A Burst of Short Stories
I think most people have at some stage or another observed how things seem to come in groups. I'm not much of a short story reader, but recently, I've read quite a few. Yiyun Li's Ten Thousand Years of Good Prayers has received a lot of attention recently in the press, winning the Guardian award for best first work of fiction and being praised by many other reviewers. I snapped it up when I saw it a couple of weeks ago as it'd been on my wishlist for ages, and at the same time, I discovered I had a volume of short stories by another Chinese native already on my shelves; Waiting by Ha Jin.

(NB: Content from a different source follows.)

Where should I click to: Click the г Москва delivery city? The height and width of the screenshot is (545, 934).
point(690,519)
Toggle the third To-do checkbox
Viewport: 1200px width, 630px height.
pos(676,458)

Reading the two volumes side by side has made for some interesting comparisons. Although both deal with recent society in China, the generational difference is very marked; Ha Jin tends to write about issues confronting individuals of the generation above the one with which Yiyun Li concerns herself, and each author picks up on appropriate prevalent issues depending on which stage of development Chinese society is in. In Ha Jin's work, China struggles to prove her prowess to the West and modernise society. Families destroyed by an earthquake in one city are patched back together again with survivors from three different family units to form a new dysfunctional nuclear family. An American fast food restaurant successfully competes with local street vendors for business, but when the workers go on strike in an effort for fair pay they are fired and replaced with new workers. Two peasants are executed for making a joke about a workunit leader that was misconstrued as a slight against the dead Chairman Mao.
In Yiyun Li's stories, young men and women compete to escape the confines of China for the freedom and riches of America, then struggle to retain their Chinese identity and empathy with China. Caught between tradition and modernity, a young man educated in America struggles to tell his mother that the reason he keeps rejecting the potential matches she arranges for him is because he is homosexual; a woman moves to America after falling pregnant in order to seek a better life and finds hope that China cannot give her; a husband and wife battle to keep their family together in the face of rejection from society when one of their children is born mentally ill.
What struck me most was how much Chinese society has changed in such a short space of time. I know China has been trying to modernise, and having spent time there, I know there are massive divides between country and city, old and young, and new and old; but I've never been exposed to such expressions of these struggles. Both books are of course banned on mainland China (although probably not in Taiwan) and I am surprised that censorship doesn't feature more heavily in either set of stories. Not only in literature, but generally in freedom of speech in the media or even in what Chinese people are allowed to view from overseas media. In hotels, foreign news reports on China are often cut from broadcasts. Foreign papers arrive three weeks late and will sometimes have articles perceived as reflecting negatively on China's progress or development torn out. Everyone (in the West) knows that a massive quantity of websites are blocked in China - my blog is banned in China! (Not mine specifically; blogger appears to be banned.) But the Chinese are, by and large, unaware of the extent to which their government blindfolds them. Anyway, I've managed to go off course on my speculations about censorship; my point is really that China is going through a massive rapid social upheaval, and reading these two books together has provided an interesting record in literature on social problems.
3 comments:
Nice post! I think it is wonderful how both modernization and the immigrant experience have translated into such rich literature as different generations explore what it means to leave a culture behind (either temporally or physically) and learn how to navigate a new one....along the same lines, Gish Jen has some lovely short stories that deal with the tension of being an American born Chinese.
Do you mean The Bridegroom and Other Stories?
I do - I bought Waiting and read The Bridegroom instead. Thanks for pointing that out!